24. A member asked for the basis for reducing the period of ownership from five to three years and for the estimated turnover number of 3,000 flats per year. In reply, the Chief Housing Manager (Applications) (CHM(A)) said that the survey undertaken by HA in 1996 indicated that 24% of owners of HOS and PSPS in the five to 10 years’ ownership bracket had expressed a propensity to upgrade their properties if they could sell their flats in the open market. DS for H added that the period proposed would permit a reasonable resale of flats by owners, including "green-form" purchasers, who had the financial ability and the wish to do so. The proposal should not be seen as an effort to encourage resale, but a measure to facilitate resale where it was wanted. The consequential reallocation of PRH flats should also be welcomed.

25. Members were concerned about the stimulation of a secondary market for HOS and PSPS flats and its impact on the overheated property market in Hong Kong. A member enquired about how the "negotiated price" would be arrived at.

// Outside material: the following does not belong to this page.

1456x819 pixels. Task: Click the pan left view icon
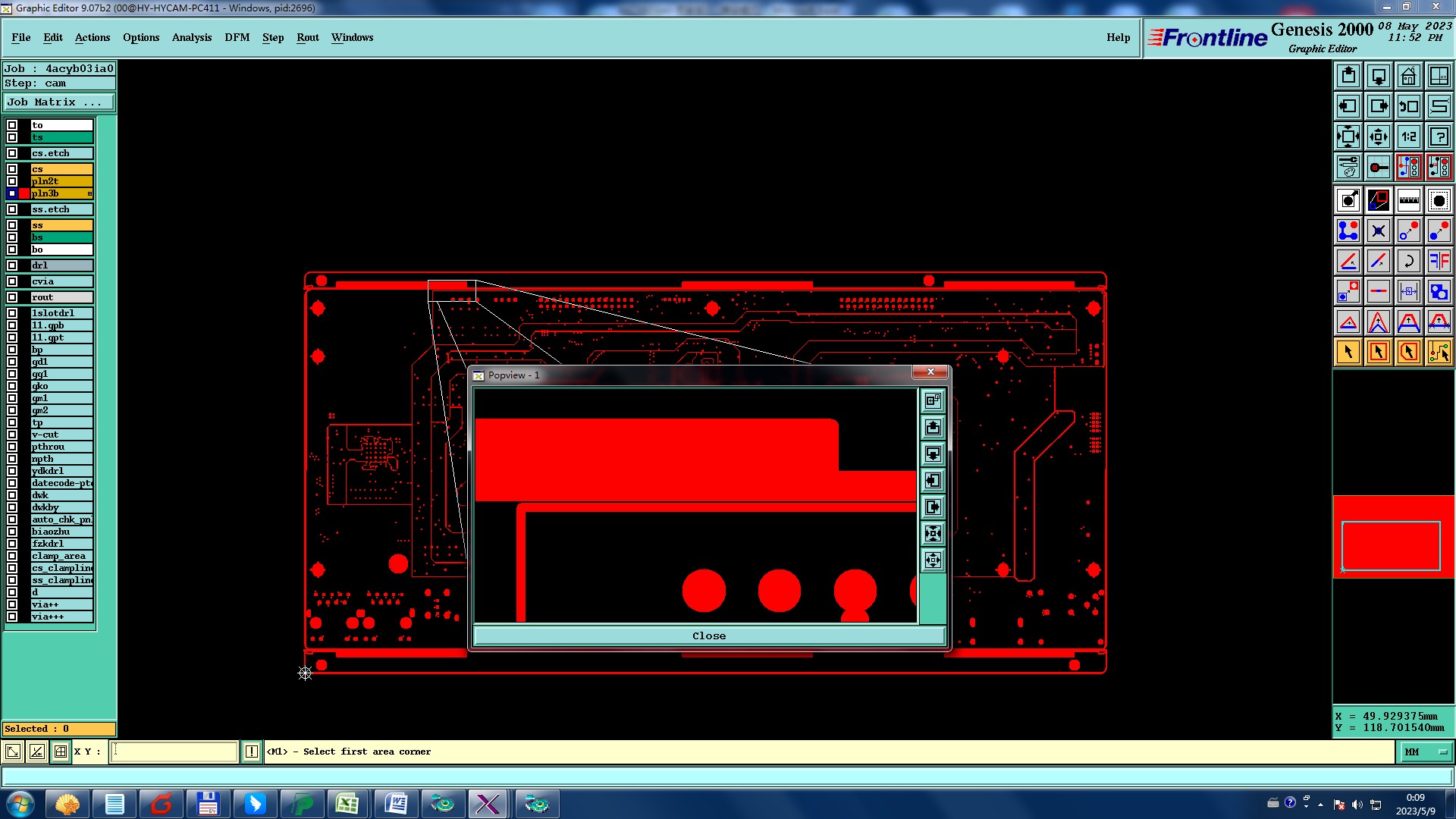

26. CHM(A) advised that relevant information including the purchase price and initial market value would be shown on the certificate permitting the resale. The discount rate and the premium to be inherited by the buyer would be worked out. On the basis of such information, the seller and the buyer would negotiate the price. DS for H said that there should be no scope for speculation given the built-in restrictive measures such as the requirement for buyers to have public housing tenant status. The Legal Adviser from the Housing Department added that transactions were subject to HA’s checking and confirmation, and that the buyer would have to give up his PRH flat or forfeit his right while waiting for allocation. Therefore, the buyers in the proposed secondary market should be genuine end users.

27. The Chairman advised that, at the House Committee meeting on 9 May 1997, members had decided to form a Subcommittee on the subsidiary legislation, and a meeting had been scheduled for 20 May 1997 at 2:30 pm. He hoped members would discuss the proposal in greater detail then.

VII Any other business

28. There being no other business, the meeting ended at 6:45 pm.